§ **Extracted text**:
------------------------------------------------------------------------
Notice the Campaign Manager is Rand's right hand man. SAME PLAYBOOK! Thomas may add "The Interesting Thing....." to all his answers.

----------


## Mini-Me

> "On a more emotional level, I've have my own life experiences with fair-weather friends willing to throw me under the bus to maintain their social status."
> 
> What are you talking about? I swear some of you are worse than a jilted ex-girlfriend.


Don't be dense.  What do you think I'm talking about?  If you're unwilling to publicly stand by your friends (e.g. Ron) when it's politically/socially inconvenient, it says a lot about your courage.  You might not consider that important, but I do, and by the looks of this thread, I'm not alone in feeling this way.

I'm not saying I'm writing Massie off.  What I'm saying is, he hasn't earned my support yet, whereas others have.

----------


## BamaFanNKy

> Don't be dense.  What do you think I'm talking about?  If you're unwilling to publicly stand by your friends (e.g. Ron) when it's politically/socially inconvenient, it says a lot about your courage.  You might not consider that important, but I do, and by the looks of this thread, I'm not alone in feeling this way.


Yep. You are not alone in acting like half the purists on here who complained about Rand.

----------


## MRoCkEd

> I know Thomas Massie personally, as do many of the people who've posted on this thread, and I strongly believe we don't get candidates this good very often, nor conditions this good for winning. He's been supportive of Ron Paul on his Facebook, at events in KY and helped with the moneybombs that got us to this point. A congressman is a big deal, but after Ron's run we will only have one 100% with us (Justin Amash) - the future of the liberty movement is relying on electing reinforcements. Moreover, Thomas knows how to win, and this is a race we WILL win - IF we get him the resources to be competitive - right now.
------------------------------------------------------------------------
§ **Given information**:
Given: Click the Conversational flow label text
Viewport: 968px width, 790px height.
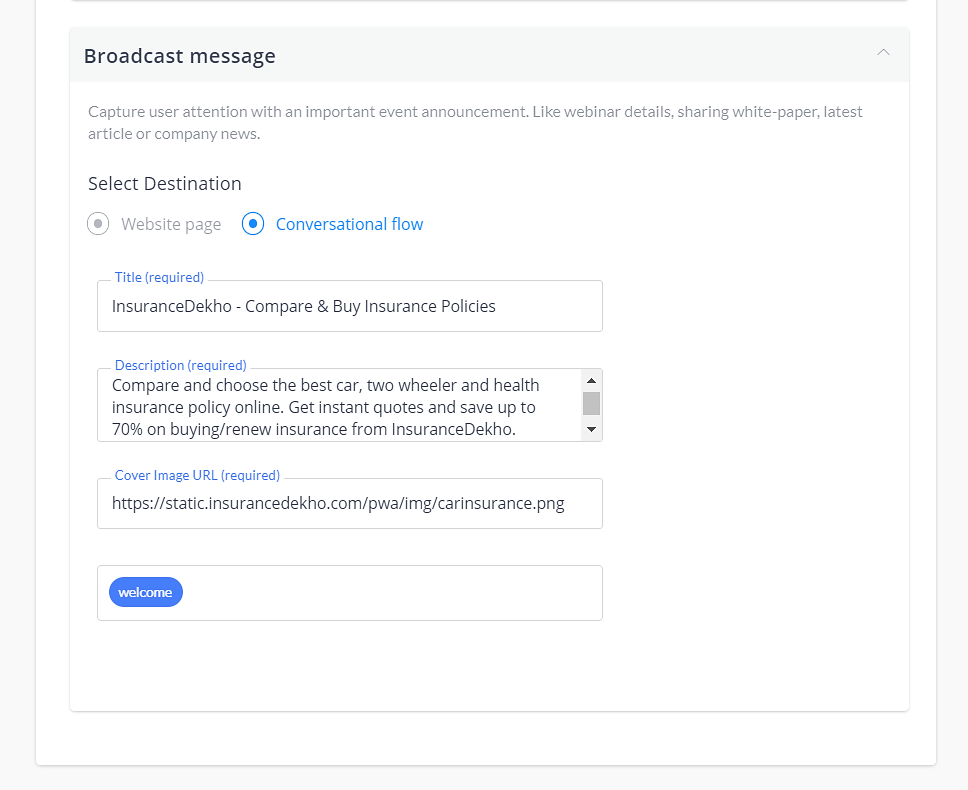Looking at the screenshot, I should (349, 224).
------------------------------------------------------------------------
§ **Goals**:
1 > Retype the passage of the forum thread about Thomas Massie from "Notice the Campaign" up to and including "a jilted ex-girlfriend.", word for word.
2 > Extend the forum thread about Thomas Massie, picking up right after its final sentence.

§ **Written answers**:
1 >
Notice the Campaign Manager is Rand's right hand man. SAME PLAYBOOK! Thomas may add "The Interesting Thing....." to all his answers.

----------


## Mini-Me

> "On a more emotional level, I've have my own life experiences with fair-weather friends willing to throw me under the bus to maintain their social status."
> 
> What are you talking about? I swear some of you are worse than a jilted ex-girlfriend.

2 >
> 
> This is the exactly same thing we encountered when Rand ran.... while hundreds of us on the ground in KY put countless hours, blood, sweat and tears into his campaign here to WIN, a handful of people on the forums sat back in their chairs, dissecting every statement he (or the media) made to find evidence he "wasn't pure enough" and dampened the enthusiasm of the liberty movement to support our efforts. Yet Rand put in the effort and did what it took to win, and has moved the discussion in the Senate farther toward our message than anyone has in decades. I had to decide early on if he was for real, and I did, and it was one of the best decisions I ever made. And short of Ron Paul himself, who I trust most of all, Thomas Massie is one of those in politics who I have most confidence in.
> 
> And even though I'm about broke and could regret this, I'm going to put my money where my mouth is.
> 
> *Thank you for your generous donation!
> Amount:	$20.12
> Transaction date/time:	2012-01-20 22:18:26*


Awesome! +REP

----------


## Adrock

Please keep in mind that this is a district where if we win the primary, we will win the general. If he is well funded, this seat is low hanging fruit. I hope to see Massie working as hard as Rand did.

----------


## QWDC

Yeah, it's sad to realize but Ron Paul doesn't have the highest approval ratings in the south. I'm willing to bet most people who voted for Rand had no clue that Ron was his father, or who Ron was at all. At long as the strategy works, I say go for it. NH is trying to become a libertarian state with the FSP, and we are trying to turn KY into a libertarian state by successfully electing congressmen close to the libertarian core of ideas. If you think there is a better way of moving the national narrative closer to libertarianism, I'd be happy to hear it.

----------


## Austin

> Please keep in mind that this is a district where if we win the primary, we will win the general. If he is well funded, this seat is low hanging fruit. I hope to see Massie working as hard as Rand did.


If how hard he worked for Rand in 2010 is any indication, he will outwork the other candidate's combined.

----------


## Adrock

Rand can go on Hannity and say he doesn't agree with all of his father's foreign policy. He effectively disarms the host and goes about espousing almost all of the foreign policy ideas his father stands for in a different way and by the end most of the time the host ends up agreeing with him. I appreciate Ron's approach and Rand's approach, they both are effective in their own way.

----------


## Bergie Bergeron

> Notice the Campaign Manager is Rand's right hand man. SAME PLAYBOOK! T*homas may add "The Interesting Thing....." to all his answers.*

----------


## Mini-Me

> Yep. You are not alone in acting like half the purists on here who complained about Rand.


Are you trying to start a flame war or something?  Cut it out with the straw man "purist" attacks.  Using your loose standard for "purist" name-calling, mainstream Republicans might as well taunt you for being a "purist" because you won't support Romney.  In truth, Romney is just too far from you in terms of ideology and character, for you to support him.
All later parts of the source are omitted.